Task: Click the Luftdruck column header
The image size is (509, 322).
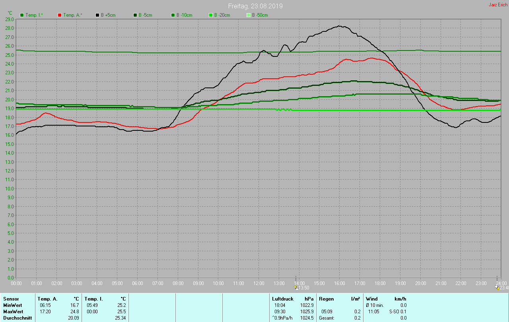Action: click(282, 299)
#####
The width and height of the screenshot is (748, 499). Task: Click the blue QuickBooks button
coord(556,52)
#####
= Written exercise =
Please shift every coordinate in the answers up by 68, and rewrite everything from the line containing "The width and" down to the line containing "coord(556,52)", both included, requests and all.

= Exercise answer =
The width and height of the screenshot is (748, 499). Task: Click the blue QuickBooks button
coord(624,120)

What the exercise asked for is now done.